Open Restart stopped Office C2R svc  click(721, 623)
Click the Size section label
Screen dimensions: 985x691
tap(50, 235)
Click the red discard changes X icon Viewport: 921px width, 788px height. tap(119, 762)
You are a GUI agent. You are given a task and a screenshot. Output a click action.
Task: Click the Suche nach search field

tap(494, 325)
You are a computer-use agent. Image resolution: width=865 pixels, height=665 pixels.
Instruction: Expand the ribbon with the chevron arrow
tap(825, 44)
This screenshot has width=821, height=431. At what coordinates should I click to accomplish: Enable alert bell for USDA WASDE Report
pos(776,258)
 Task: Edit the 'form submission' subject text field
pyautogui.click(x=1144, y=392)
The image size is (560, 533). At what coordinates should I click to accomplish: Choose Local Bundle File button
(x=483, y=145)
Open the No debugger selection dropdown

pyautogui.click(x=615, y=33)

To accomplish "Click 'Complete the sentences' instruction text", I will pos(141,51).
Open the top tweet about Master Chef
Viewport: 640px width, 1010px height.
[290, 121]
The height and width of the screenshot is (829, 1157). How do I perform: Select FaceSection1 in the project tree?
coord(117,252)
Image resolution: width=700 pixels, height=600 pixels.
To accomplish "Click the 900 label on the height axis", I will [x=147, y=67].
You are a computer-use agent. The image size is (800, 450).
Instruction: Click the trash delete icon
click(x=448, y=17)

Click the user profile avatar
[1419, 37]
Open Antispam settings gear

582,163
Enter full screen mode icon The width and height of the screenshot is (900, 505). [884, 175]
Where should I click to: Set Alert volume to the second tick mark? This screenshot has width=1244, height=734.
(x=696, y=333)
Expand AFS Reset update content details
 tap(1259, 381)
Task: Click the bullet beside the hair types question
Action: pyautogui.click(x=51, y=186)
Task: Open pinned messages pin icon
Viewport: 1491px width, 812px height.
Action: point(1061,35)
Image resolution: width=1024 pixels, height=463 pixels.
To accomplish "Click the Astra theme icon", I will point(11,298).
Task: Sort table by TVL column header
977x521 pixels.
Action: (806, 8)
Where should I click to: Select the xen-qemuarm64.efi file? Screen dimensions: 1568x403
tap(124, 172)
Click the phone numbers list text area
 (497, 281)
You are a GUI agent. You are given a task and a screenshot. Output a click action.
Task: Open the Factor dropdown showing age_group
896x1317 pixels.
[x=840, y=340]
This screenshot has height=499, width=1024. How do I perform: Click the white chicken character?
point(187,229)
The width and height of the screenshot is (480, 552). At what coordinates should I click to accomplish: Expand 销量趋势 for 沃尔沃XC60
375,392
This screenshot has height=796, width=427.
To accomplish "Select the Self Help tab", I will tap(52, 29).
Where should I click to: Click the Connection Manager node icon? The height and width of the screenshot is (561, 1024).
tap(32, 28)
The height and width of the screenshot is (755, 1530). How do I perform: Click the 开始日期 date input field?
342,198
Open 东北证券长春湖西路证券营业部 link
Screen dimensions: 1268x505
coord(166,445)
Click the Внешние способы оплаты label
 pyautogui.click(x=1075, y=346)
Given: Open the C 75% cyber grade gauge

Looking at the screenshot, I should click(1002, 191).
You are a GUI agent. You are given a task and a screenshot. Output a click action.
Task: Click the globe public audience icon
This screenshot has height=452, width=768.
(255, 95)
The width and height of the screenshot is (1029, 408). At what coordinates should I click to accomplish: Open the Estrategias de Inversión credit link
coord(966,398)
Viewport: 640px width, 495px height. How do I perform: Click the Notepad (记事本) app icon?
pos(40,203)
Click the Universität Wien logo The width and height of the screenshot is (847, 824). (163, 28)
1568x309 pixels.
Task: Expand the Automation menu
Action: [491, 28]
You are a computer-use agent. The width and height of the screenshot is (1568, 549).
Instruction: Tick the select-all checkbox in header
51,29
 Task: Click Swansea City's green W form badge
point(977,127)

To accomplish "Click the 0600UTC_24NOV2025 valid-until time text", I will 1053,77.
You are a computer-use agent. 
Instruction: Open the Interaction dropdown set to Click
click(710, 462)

-=-=-=-=-

* [Exercise aim]: Exact retyping is needed for the line with "Instruction: Open the" and for each line after it through the end of the listing above; no other lines belong.

* [Exercise response]:
Instruction: Open the Interaction dropdown set to Click
click(710, 462)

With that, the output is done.